* Your assignment
Your answer must match the material exactly, line for line.

* Material for this task
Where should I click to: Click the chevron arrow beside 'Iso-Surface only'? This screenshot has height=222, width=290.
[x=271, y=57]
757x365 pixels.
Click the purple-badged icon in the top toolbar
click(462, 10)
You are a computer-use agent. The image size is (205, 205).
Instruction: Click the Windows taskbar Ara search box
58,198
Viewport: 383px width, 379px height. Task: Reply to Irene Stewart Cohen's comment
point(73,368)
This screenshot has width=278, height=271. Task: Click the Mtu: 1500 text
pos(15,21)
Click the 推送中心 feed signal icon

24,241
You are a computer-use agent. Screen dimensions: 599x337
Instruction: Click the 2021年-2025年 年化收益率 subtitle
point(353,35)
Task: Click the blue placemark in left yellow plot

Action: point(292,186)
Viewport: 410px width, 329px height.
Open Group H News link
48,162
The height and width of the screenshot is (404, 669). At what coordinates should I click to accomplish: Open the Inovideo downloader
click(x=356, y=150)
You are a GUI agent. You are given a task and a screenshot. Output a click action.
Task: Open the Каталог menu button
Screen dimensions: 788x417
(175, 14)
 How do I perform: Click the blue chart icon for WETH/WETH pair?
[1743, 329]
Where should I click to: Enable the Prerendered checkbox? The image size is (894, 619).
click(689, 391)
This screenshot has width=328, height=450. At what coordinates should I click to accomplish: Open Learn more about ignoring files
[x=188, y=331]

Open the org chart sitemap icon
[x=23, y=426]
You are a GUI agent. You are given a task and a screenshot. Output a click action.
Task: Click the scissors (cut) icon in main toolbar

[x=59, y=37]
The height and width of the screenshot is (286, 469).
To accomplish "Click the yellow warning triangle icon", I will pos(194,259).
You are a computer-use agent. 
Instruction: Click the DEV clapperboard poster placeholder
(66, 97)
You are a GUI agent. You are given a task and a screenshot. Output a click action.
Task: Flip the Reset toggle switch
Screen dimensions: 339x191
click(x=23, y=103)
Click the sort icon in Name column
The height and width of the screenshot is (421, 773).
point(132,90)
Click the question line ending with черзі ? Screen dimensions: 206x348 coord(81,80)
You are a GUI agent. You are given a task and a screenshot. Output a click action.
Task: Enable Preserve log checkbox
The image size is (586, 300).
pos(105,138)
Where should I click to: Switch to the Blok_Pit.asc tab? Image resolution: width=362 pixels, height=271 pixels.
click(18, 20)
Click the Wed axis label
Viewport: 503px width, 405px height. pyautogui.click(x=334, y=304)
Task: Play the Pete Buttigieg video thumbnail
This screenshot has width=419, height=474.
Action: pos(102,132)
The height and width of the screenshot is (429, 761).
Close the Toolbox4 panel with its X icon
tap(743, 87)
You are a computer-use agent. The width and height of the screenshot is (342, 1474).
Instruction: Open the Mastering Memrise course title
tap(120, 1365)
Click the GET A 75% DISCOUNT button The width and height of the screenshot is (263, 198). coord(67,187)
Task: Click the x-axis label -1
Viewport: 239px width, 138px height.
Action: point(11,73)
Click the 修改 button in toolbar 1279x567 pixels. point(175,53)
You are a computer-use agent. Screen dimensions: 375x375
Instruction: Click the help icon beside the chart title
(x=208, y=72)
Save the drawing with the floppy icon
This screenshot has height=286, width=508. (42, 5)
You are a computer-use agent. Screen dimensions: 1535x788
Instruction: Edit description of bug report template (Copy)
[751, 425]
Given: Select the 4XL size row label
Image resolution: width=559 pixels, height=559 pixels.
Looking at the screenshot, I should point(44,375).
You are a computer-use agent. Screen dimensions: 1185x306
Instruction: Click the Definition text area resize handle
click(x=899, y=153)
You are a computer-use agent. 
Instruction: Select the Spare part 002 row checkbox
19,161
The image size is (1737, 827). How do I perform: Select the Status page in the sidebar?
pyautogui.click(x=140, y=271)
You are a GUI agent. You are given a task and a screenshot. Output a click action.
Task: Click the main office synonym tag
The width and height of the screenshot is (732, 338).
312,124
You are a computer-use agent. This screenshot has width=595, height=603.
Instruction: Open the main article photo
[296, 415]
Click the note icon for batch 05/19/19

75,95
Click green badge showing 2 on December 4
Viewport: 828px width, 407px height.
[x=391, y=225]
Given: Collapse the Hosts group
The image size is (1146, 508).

* Answer
Where should I click to: Click the chevron arrow beside 'Iso-Surface only'? This screenshot has height=222, width=290.
[x=271, y=57]
757x365 pixels.
Click the purple-badged icon in the top toolbar
click(462, 10)
You are a computer-use agent. The image size is (205, 205).
Instruction: Click the Windows taskbar Ara search box
58,198
Viewport: 383px width, 379px height. Task: Reply to Irene Stewart Cohen's comment
point(73,368)
This screenshot has width=278, height=271. Task: Click the Mtu: 1500 text
pos(15,21)
Click the 推送中心 feed signal icon

24,241
You are a computer-use agent. Screen dimensions: 599x337
Instruction: Click the 2021年-2025年 年化收益率 subtitle
point(353,35)
Task: Click the blue placemark in left yellow plot

Action: point(292,186)
Viewport: 410px width, 329px height.
Open Group H News link
48,162
The height and width of the screenshot is (404, 669). At what coordinates should I click to accomplish: Open the Inovideo downloader
click(x=356, y=150)
You are a GUI agent. You are given a task and a screenshot. Output a click action.
Task: Open the Каталог menu button
Screen dimensions: 788x417
(175, 14)
 How do I perform: Click the blue chart icon for WETH/WETH pair?
[1743, 329]
Where should I click to: Enable the Prerendered checkbox? The image size is (894, 619).
click(689, 391)
This screenshot has width=328, height=450. At what coordinates should I click to accomplish: Open Learn more about ignoring files
[x=188, y=331]

Open the org chart sitemap icon
[x=23, y=426]
You are a GUI agent. You are given a task and a screenshot. Output a click action.
Task: Click the scissors (cut) icon in main toolbar

[x=59, y=37]
The height and width of the screenshot is (286, 469).
To accomplish "Click the yellow warning triangle icon", I will pos(194,259).
You are a computer-use agent. 
Instruction: Click the DEV clapperboard poster placeholder
(66, 97)
You are a GUI agent. You are given a task and a screenshot. Output a click action.
Task: Flip the Reset toggle switch
Screen dimensions: 339x191
click(x=23, y=103)
Click the sort icon in Name column
The height and width of the screenshot is (421, 773).
point(132,90)
Click the question line ending with черзі ? Screen dimensions: 206x348 coord(81,80)
You are a GUI agent. You are given a task and a screenshot. Output a click action.
Task: Enable Preserve log checkbox
The image size is (586, 300).
pos(105,138)
Where should I click to: Switch to the Blok_Pit.asc tab? Image resolution: width=362 pixels, height=271 pixels.
click(18, 20)
Click the Wed axis label
Viewport: 503px width, 405px height. pyautogui.click(x=334, y=304)
Task: Play the Pete Buttigieg video thumbnail
This screenshot has width=419, height=474.
Action: pos(102,132)
The height and width of the screenshot is (429, 761).
Close the Toolbox4 panel with its X icon
tap(743, 87)
You are a computer-use agent. The width and height of the screenshot is (342, 1474).
Instruction: Open the Mastering Memrise course title
tap(120, 1365)
Click the GET A 75% DISCOUNT button The width and height of the screenshot is (263, 198). coord(67,187)
Task: Click the x-axis label -1
Viewport: 239px width, 138px height.
Action: point(11,73)
Click the 修改 button in toolbar 1279x567 pixels. point(175,53)
You are a computer-use agent. Screen dimensions: 375x375
Instruction: Click the help icon beside the chart title
(x=208, y=72)
Save the drawing with the floppy icon
This screenshot has height=286, width=508. (42, 5)
You are a computer-use agent. Screen dimensions: 1535x788
Instruction: Edit description of bug report template (Copy)
[751, 425]
Given: Select the 4XL size row label
Image resolution: width=559 pixels, height=559 pixels.
Looking at the screenshot, I should point(44,375).
You are a computer-use agent. Screen dimensions: 1185x306
Instruction: Click the Definition text area resize handle
click(x=899, y=153)
You are a computer-use agent. 
Instruction: Select the Spare part 002 row checkbox
19,161
The image size is (1737, 827). How do I perform: Select the Status page in the sidebar?
pyautogui.click(x=140, y=271)
You are a GUI agent. You are given a task and a screenshot. Output a click action.
Task: Click the main office synonym tag
The width and height of the screenshot is (732, 338).
312,124
You are a computer-use agent. This screenshot has width=595, height=603.
Instruction: Open the main article photo
[296, 415]
Click the note icon for batch 05/19/19

75,95
Click green badge showing 2 on December 4
Viewport: 828px width, 407px height.
[x=391, y=225]
Given: Collapse the Hosts group
The image size is (1146, 508).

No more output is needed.